BEGIN

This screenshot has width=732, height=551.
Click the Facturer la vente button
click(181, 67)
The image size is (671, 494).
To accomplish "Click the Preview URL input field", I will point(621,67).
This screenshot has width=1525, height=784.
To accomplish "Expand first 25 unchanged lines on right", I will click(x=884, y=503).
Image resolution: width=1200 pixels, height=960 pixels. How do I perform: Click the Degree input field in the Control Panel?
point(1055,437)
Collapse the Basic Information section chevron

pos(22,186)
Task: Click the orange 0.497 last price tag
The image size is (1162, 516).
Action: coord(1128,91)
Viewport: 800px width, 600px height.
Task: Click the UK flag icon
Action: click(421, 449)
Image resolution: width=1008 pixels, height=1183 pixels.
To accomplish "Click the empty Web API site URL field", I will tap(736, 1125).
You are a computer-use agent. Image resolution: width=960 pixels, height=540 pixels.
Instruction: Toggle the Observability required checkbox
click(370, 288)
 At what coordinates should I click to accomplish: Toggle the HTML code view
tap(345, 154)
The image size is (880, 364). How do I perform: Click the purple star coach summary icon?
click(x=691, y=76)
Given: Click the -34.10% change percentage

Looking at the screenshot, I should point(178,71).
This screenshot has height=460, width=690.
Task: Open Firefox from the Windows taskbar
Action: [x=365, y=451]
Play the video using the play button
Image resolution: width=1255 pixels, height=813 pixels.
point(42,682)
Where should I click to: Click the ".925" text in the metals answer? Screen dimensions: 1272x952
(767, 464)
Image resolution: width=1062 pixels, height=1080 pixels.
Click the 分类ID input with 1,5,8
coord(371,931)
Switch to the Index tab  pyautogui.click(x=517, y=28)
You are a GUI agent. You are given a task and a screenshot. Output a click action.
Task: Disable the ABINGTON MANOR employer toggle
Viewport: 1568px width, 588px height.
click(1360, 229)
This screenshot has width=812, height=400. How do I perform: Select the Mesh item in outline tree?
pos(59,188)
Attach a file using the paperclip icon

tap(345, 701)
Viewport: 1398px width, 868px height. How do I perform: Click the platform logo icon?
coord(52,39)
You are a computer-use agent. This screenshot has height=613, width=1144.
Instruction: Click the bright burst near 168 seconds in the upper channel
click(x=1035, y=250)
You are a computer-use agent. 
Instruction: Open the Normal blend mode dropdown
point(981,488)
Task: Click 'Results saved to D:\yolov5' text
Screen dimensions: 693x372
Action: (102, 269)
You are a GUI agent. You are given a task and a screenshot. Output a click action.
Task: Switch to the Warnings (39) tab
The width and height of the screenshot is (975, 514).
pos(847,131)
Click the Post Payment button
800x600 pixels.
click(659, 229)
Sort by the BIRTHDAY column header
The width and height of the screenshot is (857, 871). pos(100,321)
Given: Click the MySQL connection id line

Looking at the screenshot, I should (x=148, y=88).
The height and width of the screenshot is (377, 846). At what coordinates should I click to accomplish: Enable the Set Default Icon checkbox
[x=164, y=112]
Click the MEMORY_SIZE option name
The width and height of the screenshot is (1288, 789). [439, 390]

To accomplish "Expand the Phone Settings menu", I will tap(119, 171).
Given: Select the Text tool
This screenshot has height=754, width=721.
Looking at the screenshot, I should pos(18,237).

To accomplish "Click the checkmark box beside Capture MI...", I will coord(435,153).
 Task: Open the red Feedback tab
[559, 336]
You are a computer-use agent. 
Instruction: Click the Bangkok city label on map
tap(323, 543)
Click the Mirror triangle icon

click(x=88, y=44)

END

YOUR ASSIGNMENT → Output every record above, exactly as written.

REPLY →
This screenshot has width=732, height=551.
Click the Facturer la vente button
click(181, 67)
The image size is (671, 494).
To accomplish "Click the Preview URL input field", I will point(621,67).
This screenshot has width=1525, height=784.
To accomplish "Expand first 25 unchanged lines on right", I will click(x=884, y=503).
Image resolution: width=1200 pixels, height=960 pixels. How do I perform: Click the Degree input field in the Control Panel?
point(1055,437)
Collapse the Basic Information section chevron

pos(22,186)
Task: Click the orange 0.497 last price tag
The image size is (1162, 516).
Action: coord(1128,91)
Viewport: 800px width, 600px height.
Task: Click the UK flag icon
Action: click(421, 449)
Image resolution: width=1008 pixels, height=1183 pixels.
To accomplish "Click the empty Web API site URL field", I will tap(736, 1125).
You are a computer-use agent. Image resolution: width=960 pixels, height=540 pixels.
Instruction: Toggle the Observability required checkbox
click(370, 288)
 At what coordinates should I click to accomplish: Toggle the HTML code view
tap(345, 154)
The image size is (880, 364). How do I perform: Click the purple star coach summary icon?
click(x=691, y=76)
Given: Click the -34.10% change percentage

Looking at the screenshot, I should point(178,71).
This screenshot has height=460, width=690.
Task: Open Firefox from the Windows taskbar
Action: [x=365, y=451]
Play the video using the play button
Image resolution: width=1255 pixels, height=813 pixels.
point(42,682)
Where should I click to: Click the ".925" text in the metals answer? Screen dimensions: 1272x952
(767, 464)
Image resolution: width=1062 pixels, height=1080 pixels.
Click the 分类ID input with 1,5,8
coord(371,931)
Switch to the Index tab  pyautogui.click(x=517, y=28)
You are a GUI agent. You are given a task and a screenshot. Output a click action.
Task: Disable the ABINGTON MANOR employer toggle
Viewport: 1568px width, 588px height.
click(1360, 229)
This screenshot has width=812, height=400. How do I perform: Select the Mesh item in outline tree?
pos(59,188)
Attach a file using the paperclip icon

tap(345, 701)
Viewport: 1398px width, 868px height. How do I perform: Click the platform logo icon?
coord(52,39)
You are a computer-use agent. This screenshot has height=613, width=1144.
Instruction: Click the bright burst near 168 seconds in the upper channel
click(x=1035, y=250)
You are a computer-use agent. 
Instruction: Open the Normal blend mode dropdown
point(981,488)
Task: Click 'Results saved to D:\yolov5' text
Screen dimensions: 693x372
Action: (102, 269)
You are a GUI agent. You are given a task and a screenshot. Output a click action.
Task: Switch to the Warnings (39) tab
The width and height of the screenshot is (975, 514).
pos(847,131)
Click the Post Payment button
800x600 pixels.
click(659, 229)
Sort by the BIRTHDAY column header
The width and height of the screenshot is (857, 871). pos(100,321)
Given: Click the MySQL connection id line

Looking at the screenshot, I should (x=148, y=88).
The height and width of the screenshot is (377, 846). At what coordinates should I click to accomplish: Enable the Set Default Icon checkbox
[x=164, y=112]
Click the MEMORY_SIZE option name
The width and height of the screenshot is (1288, 789). [439, 390]

To accomplish "Expand the Phone Settings menu", I will tap(119, 171).
Given: Select the Text tool
This screenshot has height=754, width=721.
Looking at the screenshot, I should pos(18,237).

To accomplish "Click the checkmark box beside Capture MI...", I will coord(435,153).
 Task: Open the red Feedback tab
[559, 336]
You are a computer-use agent. 
Instruction: Click the Bangkok city label on map
tap(323, 543)
Click the Mirror triangle icon

click(x=88, y=44)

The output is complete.